Investigación RIFT

Lenguaje que todavía no llega a ser lenguaje

Salida con la forma del idioma pero sin su contenido: fragmentos, sílabas y palabras a medias. Lo curioso es de quién fue: TPS, el primer motor, sí llegaba a una palabra. RIFT, mucho más ambicioso y muy posterior, no.

Balbuceo

Balbuceo es la salida que tiene la forma del idioma pero no su contenido. Fragmentos, sílabas sueltas, palabras a medias, secuencias que a un ojo distraído le parecen texto y que a un ojo atento no le dicen nada. Es el primer muro de cualquier arquitectura de lenguaje entrenada desde cero, y se cruza o no se cruza.

Lo curioso es de quién fue

TPS —el primer motor del laboratorio, el que salió de escalar un script que adivinaba flores— llegaba a decir una palabra completa. RIFT, que llegó mucho después, con más ambición, más trabajo y cerca de $1.200.000 COP encima, no.

El motor más ambicioso del laboratorio se quedó donde el primero ya había pasado.

No es solo una anécdota graciosa. Dice algo sobre cómo se avanza en esto: el progreso no es acumulativo por defecto.
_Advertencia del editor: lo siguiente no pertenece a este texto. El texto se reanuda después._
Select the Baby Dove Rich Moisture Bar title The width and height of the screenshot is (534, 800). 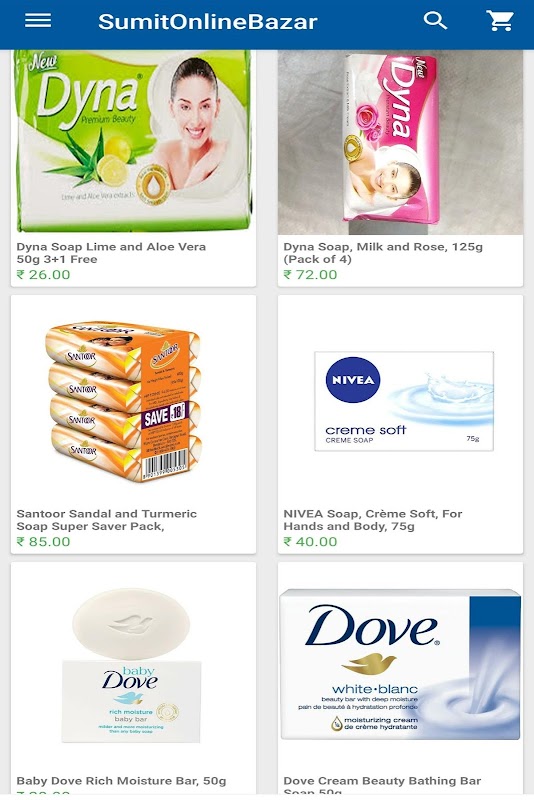pos(121,781)
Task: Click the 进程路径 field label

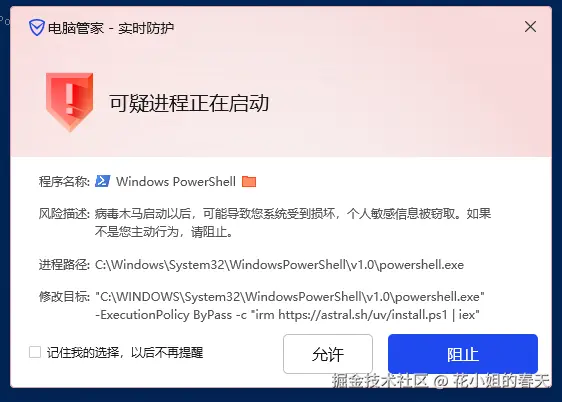Action: 64,265
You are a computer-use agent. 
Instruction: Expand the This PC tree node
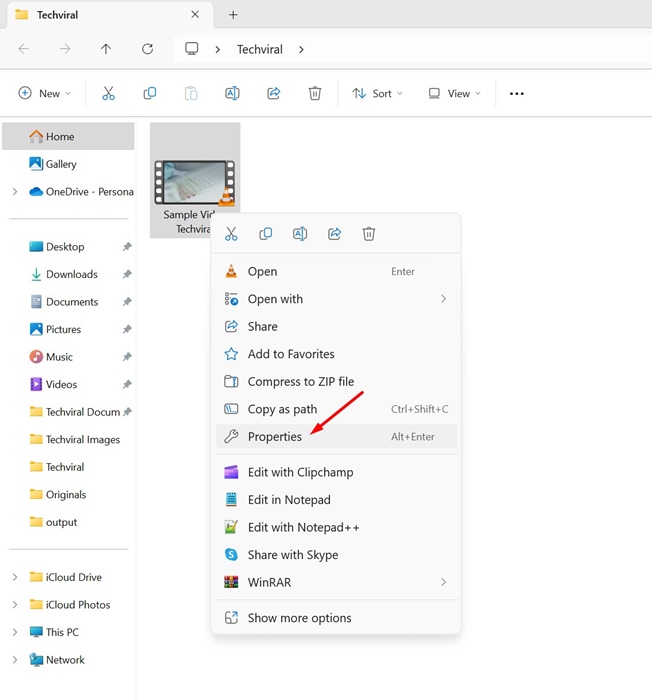tap(15, 632)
Un sistema más grande, más nuevo y mejor pensado puede fallar en un punto que uno anterior ya tenía resuelto, porque las decisiones de arquitectura no se heredan solas.

Por qué se publica

Porque el laboratorio publica los fallos igual que los aciertos, y porque este en concreto es el que mejor explica por qué se mide antes de celebrar. Una demo de RIFT en su mejor momento habría parecido un avance. La medida decía otra cosa.

Nota de bitácora del laboratorio. No es un paper revisado: si aparece una cifra, es una cifra propia y se dice de dónde sale.